S. Jupp, J. Malone, J. Bolleman, M. Brandizi, M. Davies, L. Garcia, A. Gaulton, S. Gehant, C. Laibe, N. Redaschi, S.M Wimalaratne, M. Martin, N. Le Novère, H. Parkinson, E. Birney and A.M Jenkinson (2014) 'The EBI RDF Platform: Linked Open Data for the Life Sciences' Bioinformatics 30 1338-1339 DOI:10.1093/bioinformatics/btt765 PMID:24413672

Also please reference the version of ChEMBL you may have used in any published analyses, using the following DOIs:







Future releases will adhere to the following patterns. We will be modifying the attribution part of the ChEMBL license to require reporting of these DOIs in publications that use ChEMBL. We hope this will contribute to reproducibility of analyses.

Friday, 8 August 2014

Registry numbers in ChEMBL

The numbers are in - the public vote (N=69, so quite small) was overwhelmingly (in roughly a 3:1 ratio) in favour of including registry numbers in ChEMBL/UniChem, as you will see from the screenshot above. There was some discussion (see Google+ and ChEMBL-og comments for details, as well as some Twitter response (it's pretty easy to hunt down if you are really really interested). So we will see what we can do.....

ChEMBL US Tour - an update

We've had a great response to our call for offers of venues to help us on a ChEMBL outreach tour, funded by the project. Things are shaping up pretty well, but we probably still have space for something in the Seattle area, and also space maybe for something in Philadelphia. We also will probably do both East and West coasts on the same trip, due to the very positive response.

Get in touch if you are in the north-west, or north-east!


Monday, 4 August 2014

ChEMBL US Tour 2014

We have some specific funding to do some training and outreach for ChEMBL (including UniChem and SureChEMBL). We would like to set something up on either the East or West coasts - the map above is the Google Analytics view for the blog (remember, we don’t run any analytics on the ChEMBL site, we respect your privacy). Based on this there are a couple of realistic options, and we can realistically only do one of these this year.
  • West Coast - Seattle, Bay Area and San Diego.    or 
  • East Coast - RTP, DC, Philly, New York, New Jersey and Boston.

We are thinking of sometime in November or early December 2014.

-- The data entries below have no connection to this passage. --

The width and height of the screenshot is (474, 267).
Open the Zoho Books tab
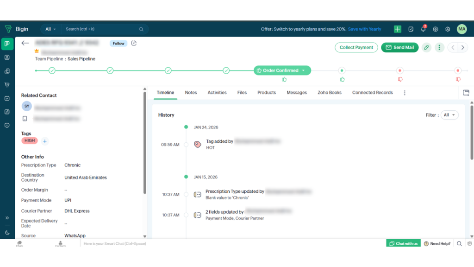[x=329, y=93]
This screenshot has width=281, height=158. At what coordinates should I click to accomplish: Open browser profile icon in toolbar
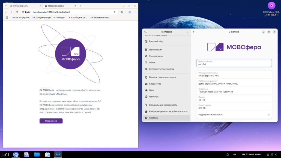point(129,12)
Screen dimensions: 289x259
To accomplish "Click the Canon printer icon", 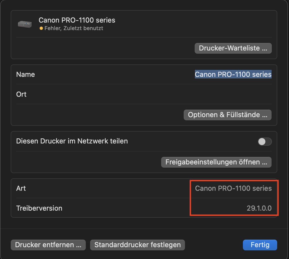I will 25,24.
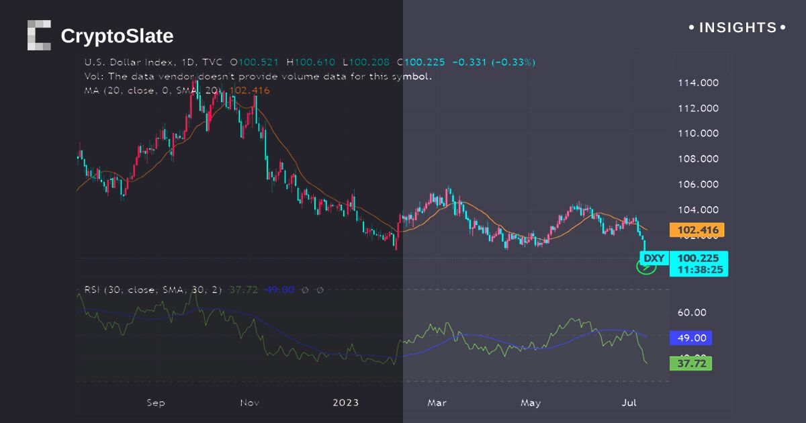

In order to make this work, we would need a local coordinator to arrange rooms, advertising to local interested users, and so forth, and also some assistance with logistics planning, and if you have access to special rates at hotels that would be great.

We could run either a lecture/chalk-and-talk set of lectures at each location, or if you have a training room with computers could do some workshops/hands-on training. We would typically cover
  1. Introduction to ChEMBL, UniChem and SureChEMBL
  2. Application of ChEMBL in lead discovery and medicinal chemistry
  3. patent searching in SureChEMBL
  4. Drugs and Targets in ChEMBL
  5. Using KNIME with ChEMBL
  6. Database schema and SQL querying, myChEMBL.

So, any interest in hosting us for a day, and what would you like to hear about? Please mail us!

If there is sufficient interest, we will look into which option (East or West coast) has the most potential meetings.

Once we’ve set something up, we’ll post an itinerary an further details on the ChEMBL-og.

Friday, 1 August 2014

Should CAS numbers be in ChEMBL and/or UniChem?

A very quick survey to add excitement to either your holiday or work-day! None of these sucker links, where there appears a 0.24% complete progress bar on the second page, it's just a simple yes/no question on whether it's a good idea to add CAS registry numbers to ChEMBL and/or UniChem. No promises that we could deliver this, but depending on what you vote for, we will consider our options.

Update: Given the multiple channels out there, there are also comments on this on LinkedIn (in the ChUG - "ChEMBL User Group" group - why not join, if you're not already) and a couple on Google+.

Update 2: I'll let the poll run till the end of the week (Friday 8th 2014) - and then write something up on the results.